* Task instructions *
Of the records that follow, copy only the lines from the line containing "The image size is (1024, 1024)." to the line containing "Viewport: 1379px width, 868px height.", both included, exactly as written.

---*---

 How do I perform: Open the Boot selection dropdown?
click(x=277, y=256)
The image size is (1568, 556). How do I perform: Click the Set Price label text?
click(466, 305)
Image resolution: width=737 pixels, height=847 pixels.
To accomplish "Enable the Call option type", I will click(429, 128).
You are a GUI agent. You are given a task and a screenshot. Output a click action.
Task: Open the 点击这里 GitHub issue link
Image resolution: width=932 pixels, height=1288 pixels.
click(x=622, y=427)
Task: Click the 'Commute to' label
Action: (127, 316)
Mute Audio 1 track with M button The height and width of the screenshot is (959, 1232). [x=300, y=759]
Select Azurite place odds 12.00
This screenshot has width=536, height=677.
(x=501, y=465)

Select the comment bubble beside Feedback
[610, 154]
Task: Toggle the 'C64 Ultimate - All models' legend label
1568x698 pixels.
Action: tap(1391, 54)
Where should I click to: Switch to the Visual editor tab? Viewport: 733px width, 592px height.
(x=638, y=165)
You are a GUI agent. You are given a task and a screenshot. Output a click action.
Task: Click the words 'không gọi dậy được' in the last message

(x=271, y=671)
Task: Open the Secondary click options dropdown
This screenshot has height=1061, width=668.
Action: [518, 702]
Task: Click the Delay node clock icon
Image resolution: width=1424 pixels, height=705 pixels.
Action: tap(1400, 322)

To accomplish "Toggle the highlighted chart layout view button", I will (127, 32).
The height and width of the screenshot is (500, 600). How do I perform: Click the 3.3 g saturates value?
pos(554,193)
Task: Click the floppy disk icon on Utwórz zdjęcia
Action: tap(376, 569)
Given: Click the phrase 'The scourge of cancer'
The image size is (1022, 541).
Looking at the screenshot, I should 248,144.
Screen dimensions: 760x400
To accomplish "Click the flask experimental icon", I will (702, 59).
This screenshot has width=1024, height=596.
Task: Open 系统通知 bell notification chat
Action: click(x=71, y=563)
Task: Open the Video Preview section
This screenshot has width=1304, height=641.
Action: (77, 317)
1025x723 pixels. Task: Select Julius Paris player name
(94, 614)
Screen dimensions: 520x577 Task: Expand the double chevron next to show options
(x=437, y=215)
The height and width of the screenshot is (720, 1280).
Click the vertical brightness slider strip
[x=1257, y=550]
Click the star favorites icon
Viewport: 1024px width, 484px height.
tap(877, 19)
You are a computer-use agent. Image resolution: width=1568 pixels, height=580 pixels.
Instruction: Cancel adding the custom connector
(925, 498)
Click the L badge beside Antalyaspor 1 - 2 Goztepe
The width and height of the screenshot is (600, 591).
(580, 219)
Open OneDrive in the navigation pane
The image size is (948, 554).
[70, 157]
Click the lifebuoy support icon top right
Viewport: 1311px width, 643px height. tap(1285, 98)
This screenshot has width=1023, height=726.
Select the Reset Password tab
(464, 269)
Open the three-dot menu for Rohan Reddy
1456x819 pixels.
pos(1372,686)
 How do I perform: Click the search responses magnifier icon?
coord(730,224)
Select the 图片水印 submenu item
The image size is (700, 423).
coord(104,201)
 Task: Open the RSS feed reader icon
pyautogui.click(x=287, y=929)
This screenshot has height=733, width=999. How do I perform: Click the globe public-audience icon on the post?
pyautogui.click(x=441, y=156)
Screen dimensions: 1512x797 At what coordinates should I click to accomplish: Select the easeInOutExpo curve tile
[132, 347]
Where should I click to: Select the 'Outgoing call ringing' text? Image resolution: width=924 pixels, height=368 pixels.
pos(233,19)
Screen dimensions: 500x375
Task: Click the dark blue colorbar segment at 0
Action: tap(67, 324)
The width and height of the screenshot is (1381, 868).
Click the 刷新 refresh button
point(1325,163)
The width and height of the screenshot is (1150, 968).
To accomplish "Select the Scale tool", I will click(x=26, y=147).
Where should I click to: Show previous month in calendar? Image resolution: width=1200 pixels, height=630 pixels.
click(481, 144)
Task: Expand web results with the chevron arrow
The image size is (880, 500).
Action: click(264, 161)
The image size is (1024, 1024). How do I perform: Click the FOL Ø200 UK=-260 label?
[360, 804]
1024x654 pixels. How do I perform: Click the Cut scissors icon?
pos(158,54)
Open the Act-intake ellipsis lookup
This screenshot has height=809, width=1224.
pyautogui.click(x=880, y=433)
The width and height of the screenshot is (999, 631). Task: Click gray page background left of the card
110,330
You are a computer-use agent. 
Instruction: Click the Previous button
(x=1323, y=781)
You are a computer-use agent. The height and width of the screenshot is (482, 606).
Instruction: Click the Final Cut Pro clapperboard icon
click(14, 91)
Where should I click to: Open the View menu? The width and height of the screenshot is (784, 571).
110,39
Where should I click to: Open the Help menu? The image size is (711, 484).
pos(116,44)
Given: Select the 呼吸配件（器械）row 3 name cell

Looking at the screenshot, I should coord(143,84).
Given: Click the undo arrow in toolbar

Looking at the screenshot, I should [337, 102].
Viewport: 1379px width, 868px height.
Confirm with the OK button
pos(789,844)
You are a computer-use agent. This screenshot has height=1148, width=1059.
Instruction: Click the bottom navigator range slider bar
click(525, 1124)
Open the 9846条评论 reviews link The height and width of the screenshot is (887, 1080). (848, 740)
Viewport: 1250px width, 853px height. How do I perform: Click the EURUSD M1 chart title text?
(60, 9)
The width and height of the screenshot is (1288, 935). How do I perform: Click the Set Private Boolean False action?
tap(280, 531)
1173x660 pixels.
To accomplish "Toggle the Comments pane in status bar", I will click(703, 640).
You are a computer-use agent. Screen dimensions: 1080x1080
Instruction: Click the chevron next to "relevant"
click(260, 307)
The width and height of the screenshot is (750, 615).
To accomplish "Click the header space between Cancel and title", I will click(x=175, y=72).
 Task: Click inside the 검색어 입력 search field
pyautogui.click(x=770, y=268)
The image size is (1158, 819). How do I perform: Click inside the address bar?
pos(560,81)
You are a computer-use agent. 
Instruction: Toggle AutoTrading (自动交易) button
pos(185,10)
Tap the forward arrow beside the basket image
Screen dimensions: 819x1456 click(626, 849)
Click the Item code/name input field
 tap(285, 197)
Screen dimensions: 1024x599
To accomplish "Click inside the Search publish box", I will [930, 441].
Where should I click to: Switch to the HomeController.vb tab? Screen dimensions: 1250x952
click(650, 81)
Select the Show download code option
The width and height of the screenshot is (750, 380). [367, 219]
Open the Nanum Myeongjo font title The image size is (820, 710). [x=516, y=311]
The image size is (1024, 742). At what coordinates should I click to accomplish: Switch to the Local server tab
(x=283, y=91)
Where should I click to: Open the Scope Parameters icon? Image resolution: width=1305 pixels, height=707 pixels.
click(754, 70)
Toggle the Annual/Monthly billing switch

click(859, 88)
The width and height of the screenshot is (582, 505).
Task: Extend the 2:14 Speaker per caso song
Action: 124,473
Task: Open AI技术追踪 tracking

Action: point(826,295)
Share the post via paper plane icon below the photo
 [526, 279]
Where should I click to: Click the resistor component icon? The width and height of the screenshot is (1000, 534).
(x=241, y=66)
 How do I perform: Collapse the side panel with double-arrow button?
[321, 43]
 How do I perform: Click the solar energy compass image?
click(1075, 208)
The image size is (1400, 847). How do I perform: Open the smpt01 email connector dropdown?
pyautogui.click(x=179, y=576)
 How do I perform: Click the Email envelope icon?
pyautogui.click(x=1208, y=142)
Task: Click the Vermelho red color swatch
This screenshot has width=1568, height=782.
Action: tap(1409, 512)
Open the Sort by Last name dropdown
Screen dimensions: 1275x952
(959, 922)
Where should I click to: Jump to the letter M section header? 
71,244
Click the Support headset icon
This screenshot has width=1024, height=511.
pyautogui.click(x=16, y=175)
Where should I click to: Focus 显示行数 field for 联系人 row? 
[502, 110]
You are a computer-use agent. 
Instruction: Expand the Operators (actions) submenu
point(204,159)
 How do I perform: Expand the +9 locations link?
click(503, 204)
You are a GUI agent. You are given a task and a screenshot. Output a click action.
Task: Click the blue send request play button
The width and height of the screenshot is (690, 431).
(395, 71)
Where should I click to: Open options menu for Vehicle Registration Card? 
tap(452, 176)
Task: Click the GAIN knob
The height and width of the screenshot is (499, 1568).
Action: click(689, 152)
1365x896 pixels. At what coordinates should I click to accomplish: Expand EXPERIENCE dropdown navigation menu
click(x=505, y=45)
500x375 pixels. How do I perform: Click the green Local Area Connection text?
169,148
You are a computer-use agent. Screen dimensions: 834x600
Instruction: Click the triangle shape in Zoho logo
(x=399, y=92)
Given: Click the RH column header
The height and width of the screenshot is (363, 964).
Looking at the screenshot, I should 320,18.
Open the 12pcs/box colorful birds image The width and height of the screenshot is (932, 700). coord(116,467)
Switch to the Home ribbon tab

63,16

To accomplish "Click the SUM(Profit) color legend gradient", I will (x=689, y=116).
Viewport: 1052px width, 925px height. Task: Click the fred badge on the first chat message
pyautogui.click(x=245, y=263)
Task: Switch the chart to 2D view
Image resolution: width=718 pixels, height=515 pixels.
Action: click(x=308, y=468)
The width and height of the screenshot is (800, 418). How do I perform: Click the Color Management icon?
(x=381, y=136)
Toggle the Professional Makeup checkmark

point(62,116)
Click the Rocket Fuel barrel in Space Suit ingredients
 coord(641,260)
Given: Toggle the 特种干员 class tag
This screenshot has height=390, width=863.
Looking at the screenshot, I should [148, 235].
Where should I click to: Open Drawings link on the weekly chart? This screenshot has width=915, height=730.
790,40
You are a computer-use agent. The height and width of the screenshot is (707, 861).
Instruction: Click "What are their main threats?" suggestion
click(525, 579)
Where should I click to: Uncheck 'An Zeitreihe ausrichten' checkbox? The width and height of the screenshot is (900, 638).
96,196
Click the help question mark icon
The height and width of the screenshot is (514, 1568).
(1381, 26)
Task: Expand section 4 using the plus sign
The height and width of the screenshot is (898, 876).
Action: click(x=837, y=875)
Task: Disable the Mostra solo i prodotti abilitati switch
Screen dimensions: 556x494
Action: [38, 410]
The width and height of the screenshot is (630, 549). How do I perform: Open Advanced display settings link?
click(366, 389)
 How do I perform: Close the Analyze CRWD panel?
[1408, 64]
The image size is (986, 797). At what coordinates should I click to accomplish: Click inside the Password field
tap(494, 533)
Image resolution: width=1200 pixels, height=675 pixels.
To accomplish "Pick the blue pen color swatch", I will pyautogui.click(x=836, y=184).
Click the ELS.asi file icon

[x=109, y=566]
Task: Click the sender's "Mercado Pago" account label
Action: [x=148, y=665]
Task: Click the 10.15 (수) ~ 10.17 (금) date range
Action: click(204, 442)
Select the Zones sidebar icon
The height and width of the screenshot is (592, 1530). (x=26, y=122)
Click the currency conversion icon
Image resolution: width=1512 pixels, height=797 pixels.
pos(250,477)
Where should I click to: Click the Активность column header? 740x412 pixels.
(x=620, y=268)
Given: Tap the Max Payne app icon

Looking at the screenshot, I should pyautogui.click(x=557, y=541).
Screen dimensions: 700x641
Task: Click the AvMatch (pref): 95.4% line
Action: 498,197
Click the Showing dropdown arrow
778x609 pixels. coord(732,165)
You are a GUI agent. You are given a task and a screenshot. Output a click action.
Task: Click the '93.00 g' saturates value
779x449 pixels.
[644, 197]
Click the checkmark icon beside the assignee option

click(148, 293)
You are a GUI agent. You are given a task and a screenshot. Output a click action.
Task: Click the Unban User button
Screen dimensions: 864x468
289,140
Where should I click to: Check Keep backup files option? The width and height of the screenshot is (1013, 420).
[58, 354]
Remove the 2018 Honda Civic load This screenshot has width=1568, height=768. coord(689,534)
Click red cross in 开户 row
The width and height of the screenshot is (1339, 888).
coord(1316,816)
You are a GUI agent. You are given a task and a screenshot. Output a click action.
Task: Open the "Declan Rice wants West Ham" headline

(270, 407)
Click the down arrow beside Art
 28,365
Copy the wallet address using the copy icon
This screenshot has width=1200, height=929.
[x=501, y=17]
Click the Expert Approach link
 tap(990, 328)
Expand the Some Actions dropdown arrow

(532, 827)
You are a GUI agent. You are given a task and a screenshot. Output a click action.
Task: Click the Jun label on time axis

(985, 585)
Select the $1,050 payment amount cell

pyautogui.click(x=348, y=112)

---*---

* Output of the exercise *
The image size is (1024, 1024). How do I perform: Click the FOL Ø200 UK=-260 label?
[360, 804]
1024x654 pixels. How do I perform: Click the Cut scissors icon?
pos(158,54)
Open the Act-intake ellipsis lookup
This screenshot has height=809, width=1224.
pyautogui.click(x=880, y=433)
The width and height of the screenshot is (999, 631). Task: Click gray page background left of the card
110,330
You are a computer-use agent. 
Instruction: Click the Previous button
(x=1323, y=781)
You are a computer-use agent. The height and width of the screenshot is (482, 606).
Instruction: Click the Final Cut Pro clapperboard icon
click(14, 91)
Where should I click to: Open the View menu? The width and height of the screenshot is (784, 571).
110,39
Where should I click to: Open the Help menu? The image size is (711, 484).
pos(116,44)
Given: Select the 呼吸配件（器械）row 3 name cell

Looking at the screenshot, I should coord(143,84).
Given: Click the undo arrow in toolbar

Looking at the screenshot, I should [337, 102].
Viewport: 1379px width, 868px height.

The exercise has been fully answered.